### Passage shown

■ ■ ■

# 5th jaw



## CTshockhazard (Aug 28, 2009)

A 5th jaw at 9o'clock is a fifth jaw at 9o'clock.



I'd bet a standard Milbank will work without much trouble.




Milbank K3866


----------



## HackWork (Oct 2, 2009)

CTshockhazard said:


> A 5th jaw at 9o'clock is a fifth jaw at 9o'clock.
> 
> 
> 
> I'd bet a standard Milbank will work without much trouble.


I know that each jaw is in a certain position according to a standard. However, is there a standard for the brackets, insulators, and mounting points behind them?

My first assumption would be that there isn’t. I would assume that some meters won’t except a fifth jaw and those that do need one that will work in that specific meter.

I am interested in this topic since I will certainly have this issue in the future myself.


----------



## Ctsparky93 (Sep 17, 2016)

CTshockhazard said:


> A 5th jaw at 9o'clock is a fifth jaw at 9o'clock.
> 
> 
> 
> ...




The eBay link I posted is actually a different meter. Yea it will get mounted at 9o clock. I don’t think the one you posted will work because on the left side there a hot bus running down. But I might be wrong. Will open her up today to see what might fit. Btw this is a 4 gang meter bank. I found at least 10 different models online with different mounts. 


Sent from my iPhone using Tapatalk


----------



## HackWork (Oct 2, 2009)

Ctsparky93 said:


> Will open her up today to see what might fit.


That's your best bet. Take lots of good pictures and try to find the make/model. 

In the meantime, hopefully someone will see your picture and recognize it, that's always nice :biggrin:


----------



## Bird dog (Oct 27, 2015)

FWIW find out who bought out Crouse Hinds.


----------



## macmikeman (Jan 23, 2007)

Can we get a why are we having to add the 5th jaw for that ?

I've had to install them in commercial 3 phase sockets in the past. 

Never on single phase sockets, even where 3 phase was supplying multifamily condo's and they alternate around the phases for supplying apartments. 

Is it for a smart meter install?


----------



## Ctsparky93 (Sep 17, 2016)

The power company is upgrading meters. The service on the house is 120/208v they said their new meter required a 5th jaw because it’s a 120/208v service


Sent from my iPhone using Tapatalk


----------



## frenchelectrican (Mar 15, 2007)

■ ■ ■

### Task requirements
Reproduce the 5th jaw thread word for word, starting at the words "## macmikeman (Jan" and stopping after "for supplying apartments.". Rely only on the 5th jaw thread for what follows.

### Collected data
■ ■ ■

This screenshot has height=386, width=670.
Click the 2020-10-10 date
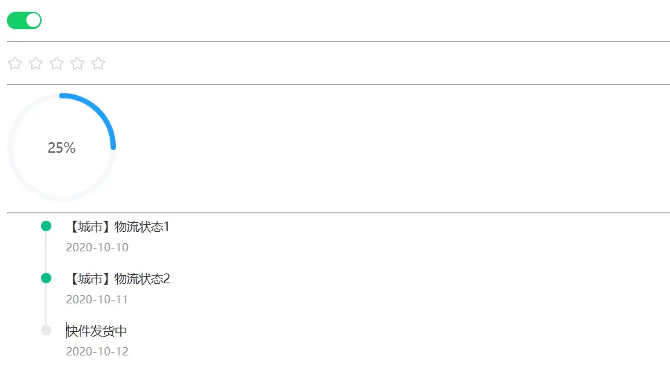pyautogui.click(x=97, y=247)
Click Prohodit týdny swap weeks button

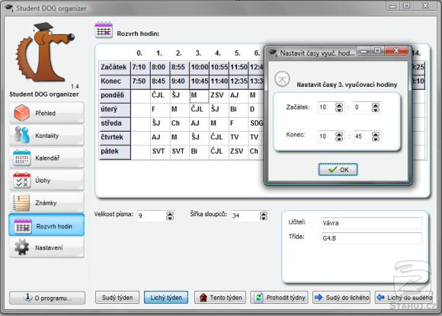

■ ■ ■

### Right answer
## macmikeman (Jan 23, 2007)

Can we get a why are we having to add the 5th jaw for that ?

I've had to install them in commercial 3 phase sockets in the past. 

Never on single phase sockets, even where 3 phase was supplying multifamily condo's and they alternate around the phases for supplying apartments.